Definition
A large sample typically refers to a sample size that is sufficiently large to provide reliable estimates of population parameters and to use asymptotic approximations (such as the Central Limit Theorem).
There is no strict cutoff, but in many contexts, a sample size greater than 30 is considered large.
Characteristics
Central Limit Theorem (CLT): The CLT states that the sampling distribution of the sample mean approaches a normal distribution as the sample size becomes large, regardless of the population's distribution.
Precision: Larger samples tend to yield more precise estimates of population parameters.
Reduced Sampling Error: The variability due to sampling error decreases as the sample size increases.
Advantages
More Accurate Estimates: Large samples provide more accurate estimates of population parameters.
Robustness: Results from large samples are more robust and less influenced by outliers.

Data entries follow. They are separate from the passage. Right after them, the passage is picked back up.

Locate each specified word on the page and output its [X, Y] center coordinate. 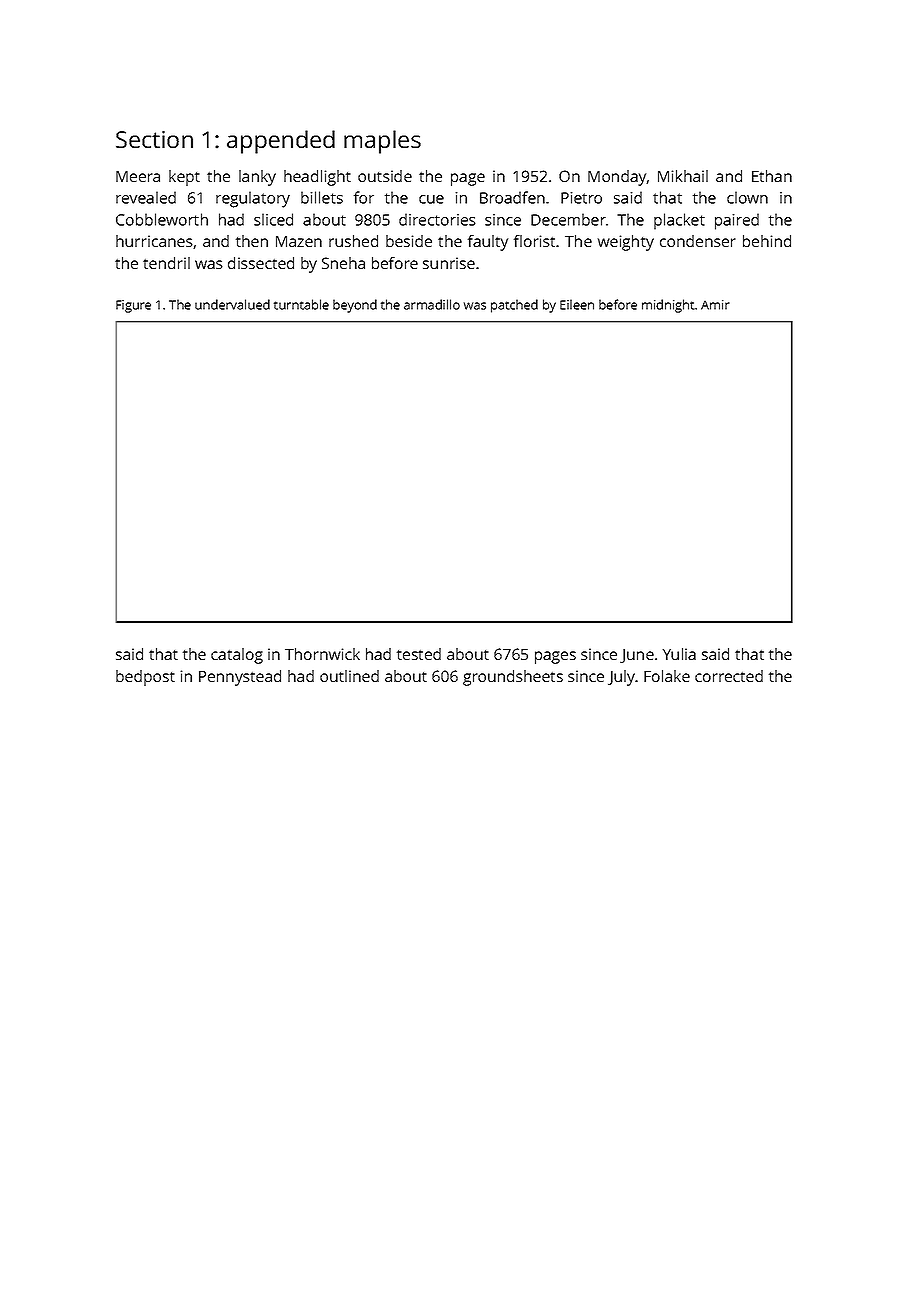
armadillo [432, 304]
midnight [668, 306]
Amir [715, 305]
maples [382, 142]
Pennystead [240, 678]
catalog [237, 656]
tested [419, 654]
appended [281, 142]
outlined [349, 676]
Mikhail [683, 176]
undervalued [232, 304]
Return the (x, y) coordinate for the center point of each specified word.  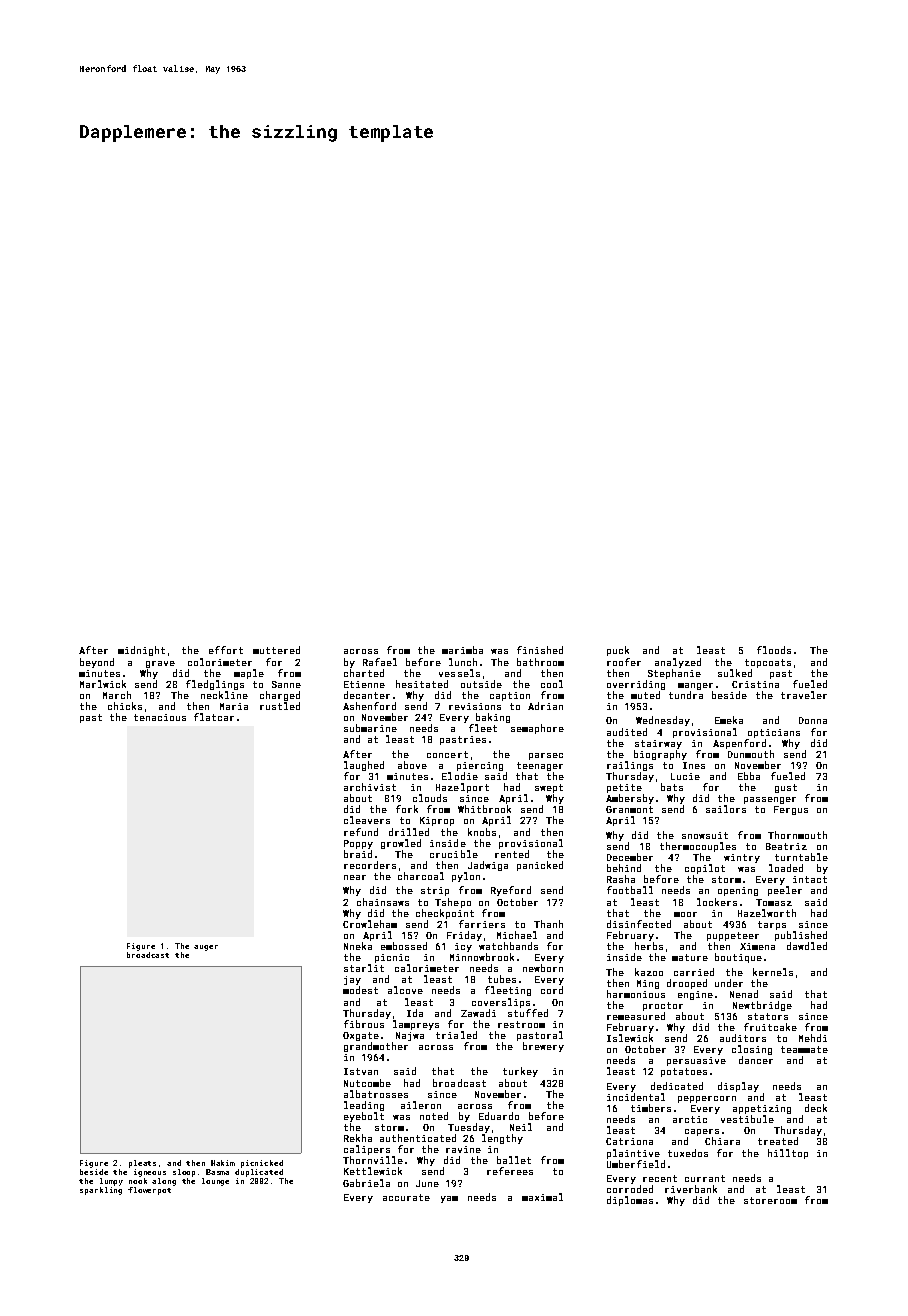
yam (449, 1199)
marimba (462, 650)
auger (206, 948)
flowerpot (149, 1191)
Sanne (286, 684)
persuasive (696, 1061)
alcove (405, 990)
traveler (804, 695)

Use of Normal Approximation: Large samples allow for the use of normal approximation in many statistical tests, simplifying the analysis.
Disadvantages
Cost and Time: Collecting and analyzing large samples can be expensive and time-consuming.
Complexity: Managing and analyzing large datasets can be complex and require advanced statistical tools and expertise.
Example
In a study to determine the average height of adult men in a city, a sample of 500 men would be considered a large sample.
This allows the researchers to make reliable inferences about the population's average height.